Surfaces Selection Guide

surface	code	binding capacity	binding interaction	proteins properties	suggested uses
Medium Binding	MB	100 ng IgG/cm²	hydrophobic	high molecular weight	Monoclonal antibodies / proteins with large hydrophobic regions
High Binding	HB8	400 ng IgG/cm²	hydrophobic and ionic (-)	medium to high molecular weight	Assays where the adsorbed molecule must work in excess (up to 400 ng/cm²) - e.g. ELISA determination for lgG (indirect ELISA test or ELISA capture test for lgM detection. Very suitable to set up competitive tests (molecule <50 ng/cm²) - e.g. steroids/ hormones - for the ability to orientate the adsorbed molecule.

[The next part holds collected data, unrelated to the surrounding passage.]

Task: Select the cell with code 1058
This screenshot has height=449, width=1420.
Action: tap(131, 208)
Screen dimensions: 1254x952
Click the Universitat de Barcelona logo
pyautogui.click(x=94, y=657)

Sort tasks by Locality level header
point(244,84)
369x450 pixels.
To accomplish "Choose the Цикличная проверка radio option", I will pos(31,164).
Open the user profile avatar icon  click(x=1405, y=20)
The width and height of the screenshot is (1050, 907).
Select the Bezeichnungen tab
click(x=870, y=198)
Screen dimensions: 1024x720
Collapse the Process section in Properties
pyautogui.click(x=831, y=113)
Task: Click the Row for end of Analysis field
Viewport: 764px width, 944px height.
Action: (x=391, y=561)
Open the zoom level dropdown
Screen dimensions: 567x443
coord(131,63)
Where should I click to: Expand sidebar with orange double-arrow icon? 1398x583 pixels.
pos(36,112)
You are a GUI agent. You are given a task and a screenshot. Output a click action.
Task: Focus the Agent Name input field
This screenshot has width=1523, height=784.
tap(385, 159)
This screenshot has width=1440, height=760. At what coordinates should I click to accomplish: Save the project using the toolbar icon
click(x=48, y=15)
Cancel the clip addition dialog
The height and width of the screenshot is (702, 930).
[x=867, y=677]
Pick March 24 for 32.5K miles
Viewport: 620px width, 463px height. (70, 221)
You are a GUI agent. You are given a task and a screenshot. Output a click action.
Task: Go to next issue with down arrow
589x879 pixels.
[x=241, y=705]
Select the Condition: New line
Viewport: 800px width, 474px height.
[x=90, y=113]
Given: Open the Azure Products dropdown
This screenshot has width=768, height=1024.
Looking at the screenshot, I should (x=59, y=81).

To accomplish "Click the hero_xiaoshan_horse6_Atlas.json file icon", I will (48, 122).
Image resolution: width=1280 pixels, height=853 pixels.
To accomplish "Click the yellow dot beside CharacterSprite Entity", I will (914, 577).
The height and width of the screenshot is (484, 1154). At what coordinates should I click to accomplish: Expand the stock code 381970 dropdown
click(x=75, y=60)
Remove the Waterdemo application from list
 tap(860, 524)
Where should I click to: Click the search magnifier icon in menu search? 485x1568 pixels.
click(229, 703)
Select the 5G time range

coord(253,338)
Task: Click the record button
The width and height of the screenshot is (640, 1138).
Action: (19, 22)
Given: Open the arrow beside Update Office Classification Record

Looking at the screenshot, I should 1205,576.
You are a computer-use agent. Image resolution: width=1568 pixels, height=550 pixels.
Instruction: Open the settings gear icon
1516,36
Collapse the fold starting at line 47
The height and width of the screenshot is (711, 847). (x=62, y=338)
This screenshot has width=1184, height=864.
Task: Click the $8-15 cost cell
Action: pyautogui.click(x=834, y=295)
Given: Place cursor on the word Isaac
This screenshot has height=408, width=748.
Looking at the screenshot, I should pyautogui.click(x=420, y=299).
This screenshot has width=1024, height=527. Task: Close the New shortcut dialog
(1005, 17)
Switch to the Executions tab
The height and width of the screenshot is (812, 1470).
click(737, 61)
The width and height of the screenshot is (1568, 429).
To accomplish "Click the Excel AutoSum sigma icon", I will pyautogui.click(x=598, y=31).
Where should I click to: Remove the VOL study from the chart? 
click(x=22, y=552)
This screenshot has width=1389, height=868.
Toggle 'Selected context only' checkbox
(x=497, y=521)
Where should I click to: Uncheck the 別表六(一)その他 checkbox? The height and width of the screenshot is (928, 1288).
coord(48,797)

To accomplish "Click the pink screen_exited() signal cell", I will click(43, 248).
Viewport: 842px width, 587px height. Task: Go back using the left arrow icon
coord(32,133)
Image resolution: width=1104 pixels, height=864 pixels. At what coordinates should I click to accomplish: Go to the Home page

No Binding	NB	0	none		Proteins which must not react with the surface
Streptavidin coated	SA 5/200	18 pmol of biotin	streptavidin/biotin non covalent biological strongest interaction	any biotinylated protein	Proteins- peptides- polysaccharides- oligonucleotides- DNA fragments When it is necessary a great increase of the sensitivity of the assay
Protein A coated	PA		specific for Fc of IgG	IgG	Binds the Fc region of Immunoglobulin molecules without interacting at the antigen binding site
Protein G coated	PG		specific for Fc of IgG	IgG	Binds the Fc region of Immunoglobulin molecules without interacting at the antigen binding site
Concanavalin A coated	Con A		specific for C3-C4-C5 hydroxyl groups	carbohydrates	High affinity for terminal -D-mannosyl and -D-glucosyl residues. Used to immobilise glycoproteins or carbohydrates containing these groups
Jacalin coated	Jac		high affinity for _D-galactose residues of the biochemical structure of IgA1 and cell membranes		Human IgA1 specific binding, sterically oriented Purification of human immunoglobulins (especially IgA1) Separation of immunocomplexes antigen-antibody Separation of IgA1 from contaminants Stimulation of T-cells
Wheat Germ coated	WG		specific binding of N-acetyl-D-glucosamine residue of the biochemical structure of glycoproteins, enzymes and cell membranes		Studies of surfaces of normal and transformed cells Glycoprotein purification including membrane glycoproteins Studies of cell surface changes during development and the cell cycle
Poly-L-Lysine coated	LYS-L		high density of: α-amino/ α-carboxyl/ ε-amino groups able to react trough electrostatic and stereospecific bonds		Interactions with plasminogen and plasminogen activator Interactions with ribosomial RNA Interactions with double stranded DNA
Poly-L-Arginine coated	AR		high density of: α-amino/ α-carboxyl/ guanidino groups able to react trough electrostatic and stereospecific bonds		Interactions with serino proteases Interactions with maturation promoting factors
Calmodulin	Cal		hydrophobic sites		Interactions with proteins involved in glycogen metabolism Interactions with factors involved in neurotransmission mechanism Interactions with enzymes involved in the NAD/NADP phosphorilation system
Biotin	Bio		streptavidin/biotin non covalent biological strongest interaction		Interactions with avidin Interactions with streptavidin
Aminated with primary amines and secondary amines	AM 1 AM 2	covalent via crosslinkers	molecules with functional groups as amine-carboxyl -sulphydryl		Immobilisation of molecules which are bound weakly or not at all by physical adsorption, namely small peptides (M.W. 1000-5000) drugs, toxins or hormones. Oriented immobilisation of molecules in order to secure the integrity and accessibility of their specific sites avoiding the risk of inhibition of these sites by casual physical adsorption for such molecules as Fab-SH-antibody fragments, or nucleic acids (single strand or double strand)
Carboxylated	COOH		covalent via crosslinkers	molecules with an amino group on their structure	The amino group presents in any molecules, such as peptides or proteins, binds to COOH surface through formation of amide bonds between the amino group presents in the molecule and the surface carboxylic group by the action of carbodiimide.